For 2020, due to the COVID-19 pandemic, the festival was held entirely online with an all-virtual event that was held over eight weeks. The 2020 Infinity Festival began on October 28, 2020, and ran through January 7, 2021. Original material debuted on the Wednesday and Thursday of each of the 8 consecutive weeks (with the exception of Christmas week 2020 and New Year's week 2021.) The festival was free to attend after registration on an online platform which was created specifically for the event. Each week's programming was devoted entirely to one of eight themes: Remote Collaboration, Artificial Intelligence, 3D/Visual effects, Virtual Production, Immersive Experiences, Real Time Storytelling, Entertainment Content, and Wellness Tech. The programming also included ART+TECH, a Fine Art Gallery that featured innovative new media artists including Rashad Newsome and Jam Sutton. Festival speakers included Oscar winning actress and producer Brie Larson, actor and director Joseph Gordon-Levitt, and artist Refik Anadol.
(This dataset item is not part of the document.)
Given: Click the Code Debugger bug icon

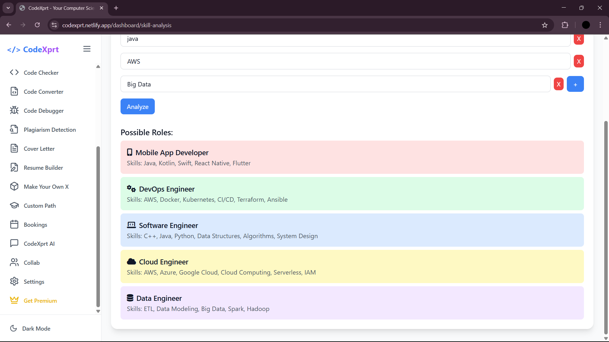Looking at the screenshot, I should [14, 111].
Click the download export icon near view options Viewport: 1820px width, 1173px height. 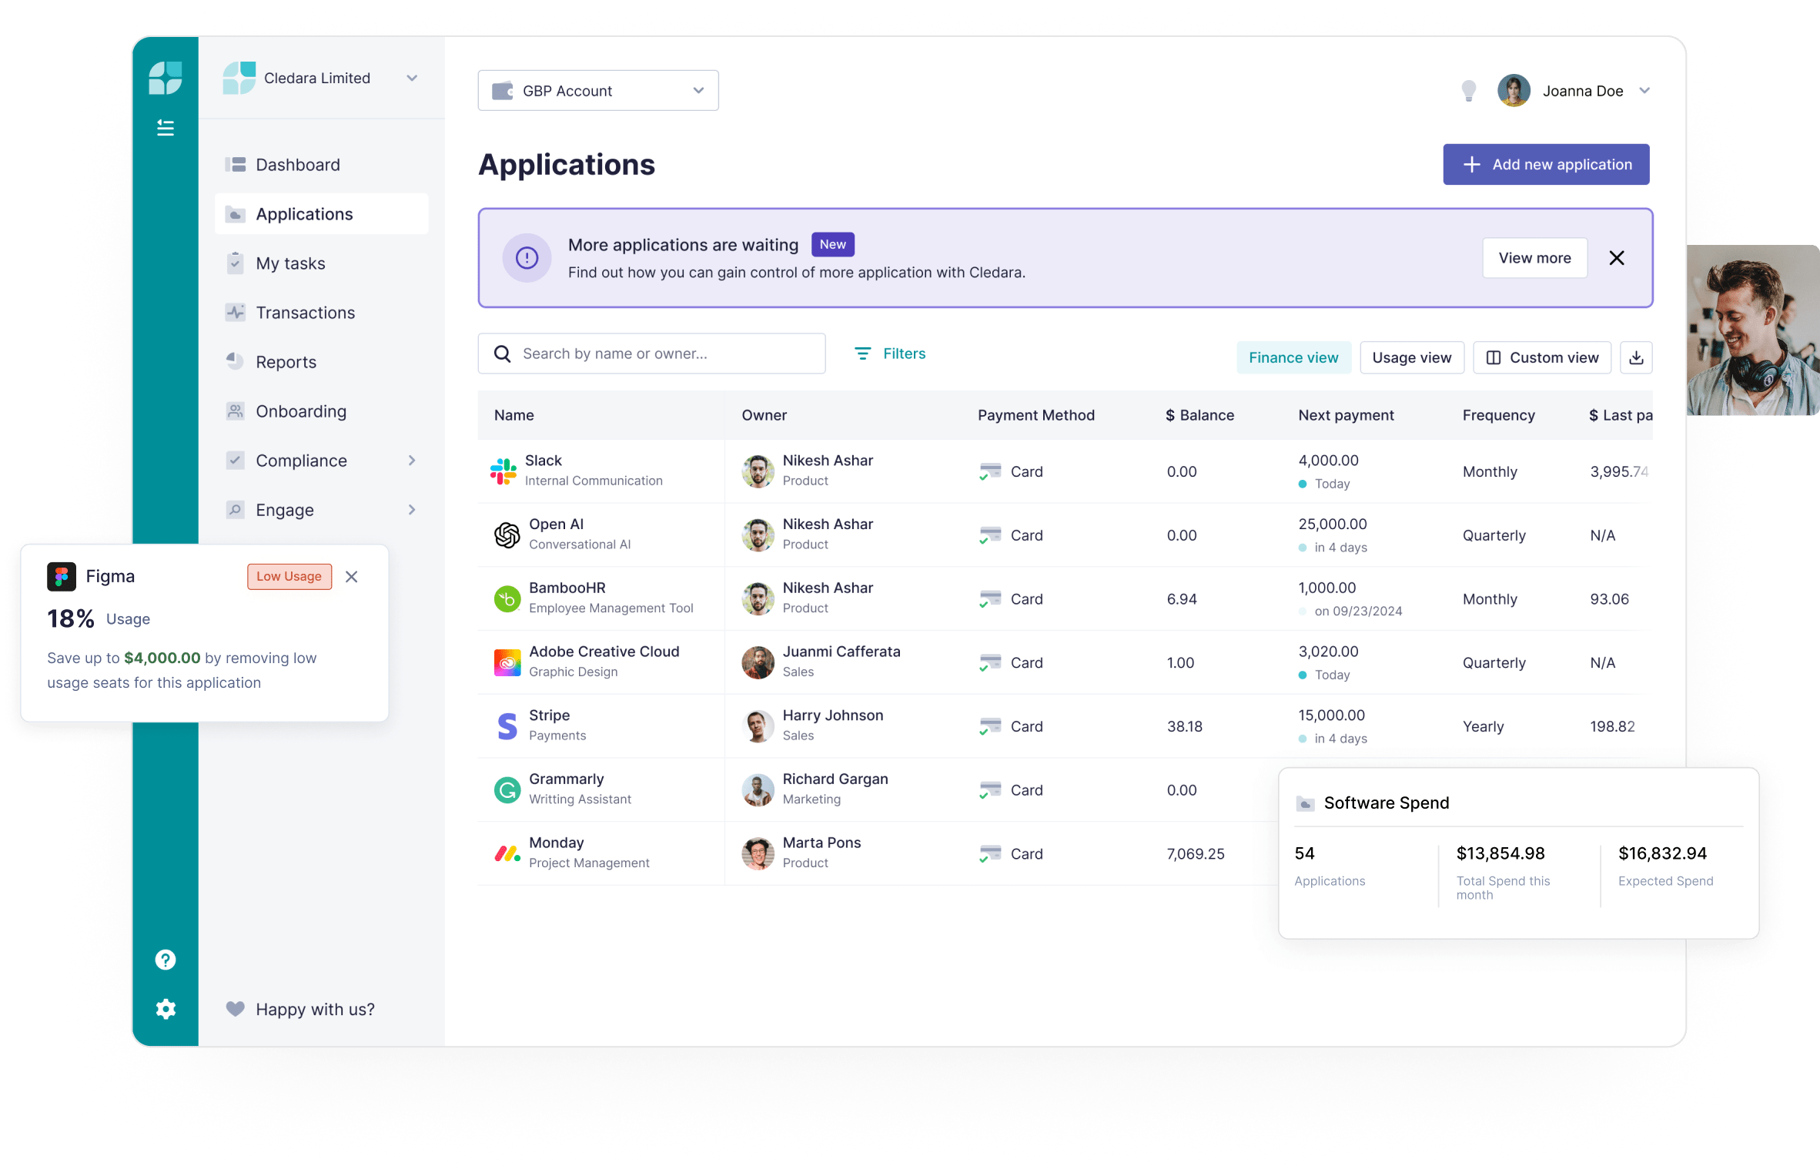(1636, 357)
New to the festival in 2020 was a collaboration with Universal Music Group and Capitol Records' Capitol Royale.

=== 2021 ===
Infinity Festival Hollywood continued in 2021 with a hybrid in-person and online event.
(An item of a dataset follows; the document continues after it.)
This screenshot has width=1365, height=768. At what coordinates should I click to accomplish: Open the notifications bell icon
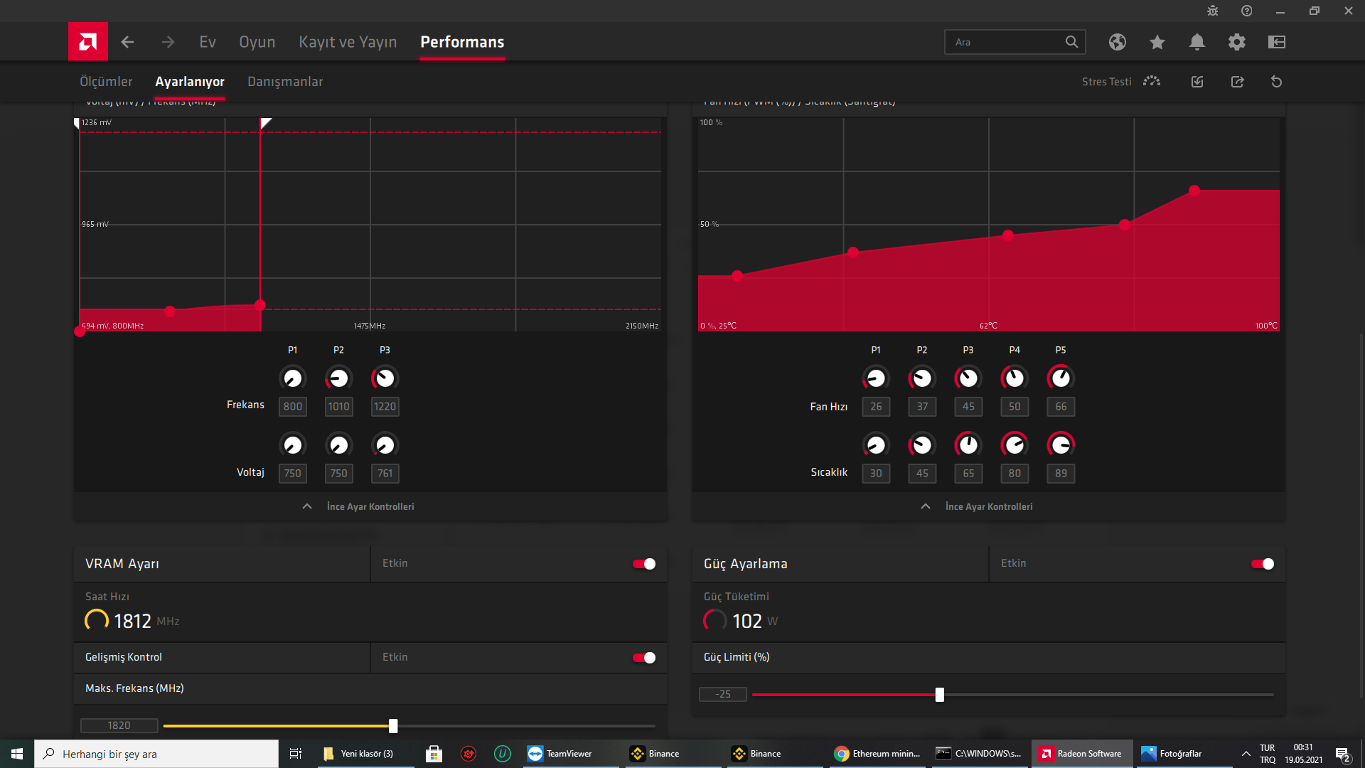1197,42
New sponsors in 2021 included data centers Equinix and CoreSite, and entertainment production solutions experts Cast & Crew. Featured guests at the festival included comedian/producer Howie Mandel, actor/producer Joseph Gordon-Levitt, composer/musician A.R.Rahman, political commentator and author Doug Schoen, musician/artist Dave Navarro, TikTok star Gabby Murray, social media influencers Dytto and Michael Le. and producer/writer/directors Phil Lord and Chris Miller,

=== 2022 ===
Infinity Festival Hollywood continued for its fifth year with a live event that took place on November 2–5, 2022 at nya Studios and the Dream Hotel. Festival programming continued with a focus on the latest content production trends impacting Hollywood and the tech industries. Tracks and themes for the show included a focus on Virtual Production, Web3 technologies for media and entertainment, and creators and their partnerships with tech companies. The main stage featured an overview of these trends with Hollywood executives and talent sharing their insights. Howie Mandel joined the show for a second year demonstrating Proto, a holoportation solution. The festival's Chief Curator, Lori H. Schwartz, lead a conversation with Oscar, BAFTA, and Grammy Award-winning composer A.R. Rahman and Intel's Ravi Velhal on the impact technology had on the storytelling for Rahman's VR directorial debut, "Le Musk."